When it debuted in 2012, The Newsroom came with a lot of promise. Show creator Aaron Sorkin had just won an Oscar for writing The Social Network, and the series was airing on HBO, ostensibly giving Sorkin the kind of creative latitude he might need to create a worthy follow-up to The West Wing and Sports Night. Instead, after two faltering seasons that prompted more critical jeers than anything else, The Newsroom is limping to its series finale, starting a six-episode run this Sunday. Sorkin has insisted that the truncated season is due to his own busy schedule, and he's undoubtedly a busy man. But it seems likely that HBO originally ordered this show thinking it could be a long-term anchor for its scripted lineup. That didn't happen.

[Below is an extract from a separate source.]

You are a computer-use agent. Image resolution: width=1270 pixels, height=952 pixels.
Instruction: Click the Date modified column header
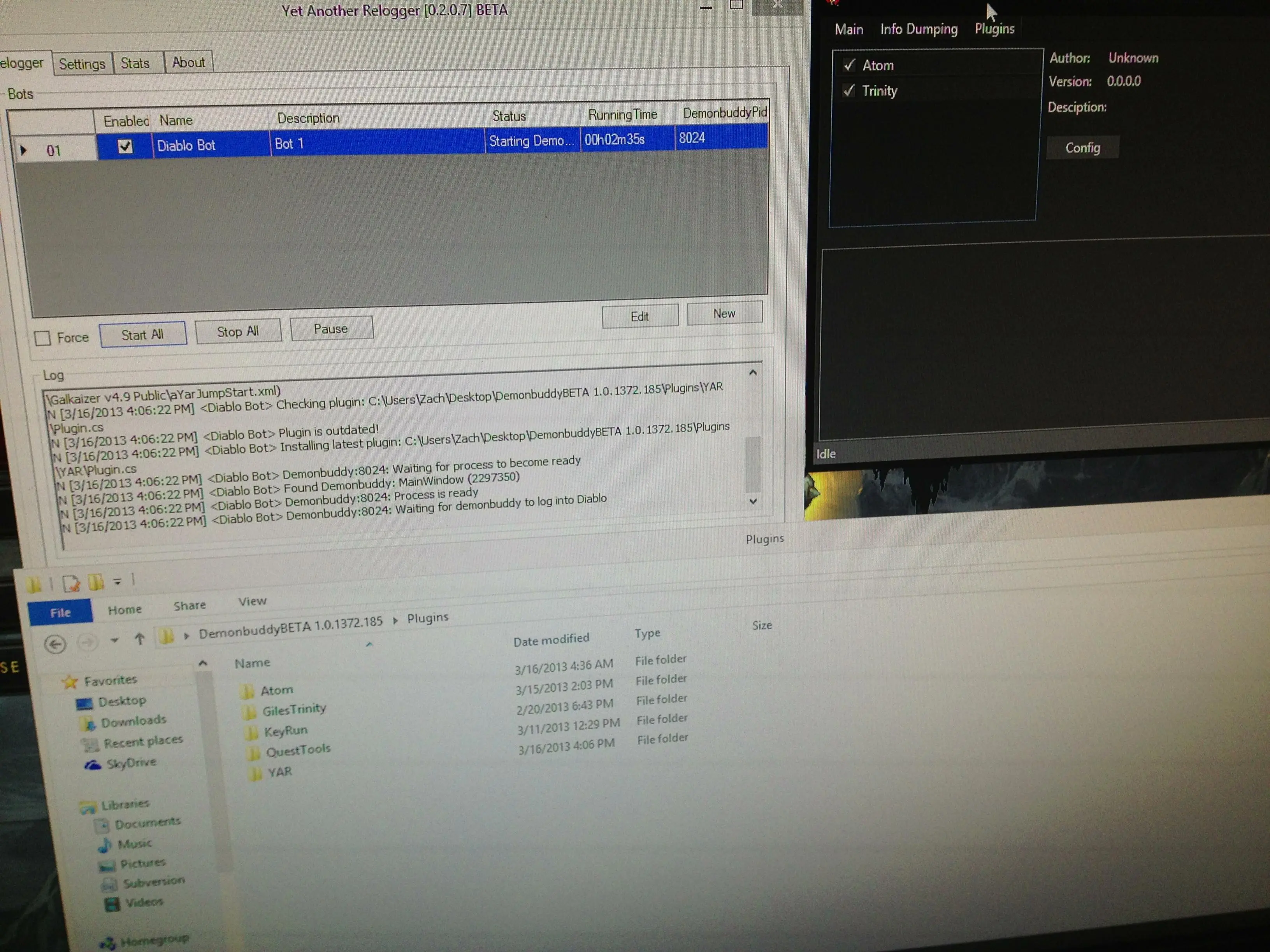(x=551, y=640)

The problem, most critics think, was Sorkin's hubris. He took a hectoring approach to writing about recent events, having his idealistic news team report news stories from a year ago as they should have been reported. What was supposed to be a romanticized celebration of journalism done right came across like a sneering lecture delivered at lesser media organizations. Sorkin wisely tempered that in the second season by having the fictional ACN News Night team report on an American war crimes story that turned out to be fraudulent. But even then, everyone's motives were very noble, except for one new character who shouldered all of the blame.
What's fascinating about the first episode of the third season, airing this Sunday at 9 p.m., is that Sorkin seems to be grappling with his own failures in trying to wring drama from high-minded idealism. The season premiere takes place around the bombing of the 2013 Boston Marathon, and portrays ACN as gun-shy in reporting on unconfirmed details about the blast as they come in over the Internet, putting the network behind its competitors. It’s this sort of dynamic, we’re told, that’s contributing to the channel’s declining ratings.
Late in the episode, ACN honcho Reese Lansing (Chris Messina) tells our hero Will McAvoy (Jeff Daniels) that he needs to be successful to be able to do what he wants. "I want you to do the news well," he says. “But your power comes from your ratings. You're not going to be able to do the stories you want, you're not going to be able to say what you want, and frankly you're not going to be able to stay on the air, because my mother and I can only protect you from the board if you're making money."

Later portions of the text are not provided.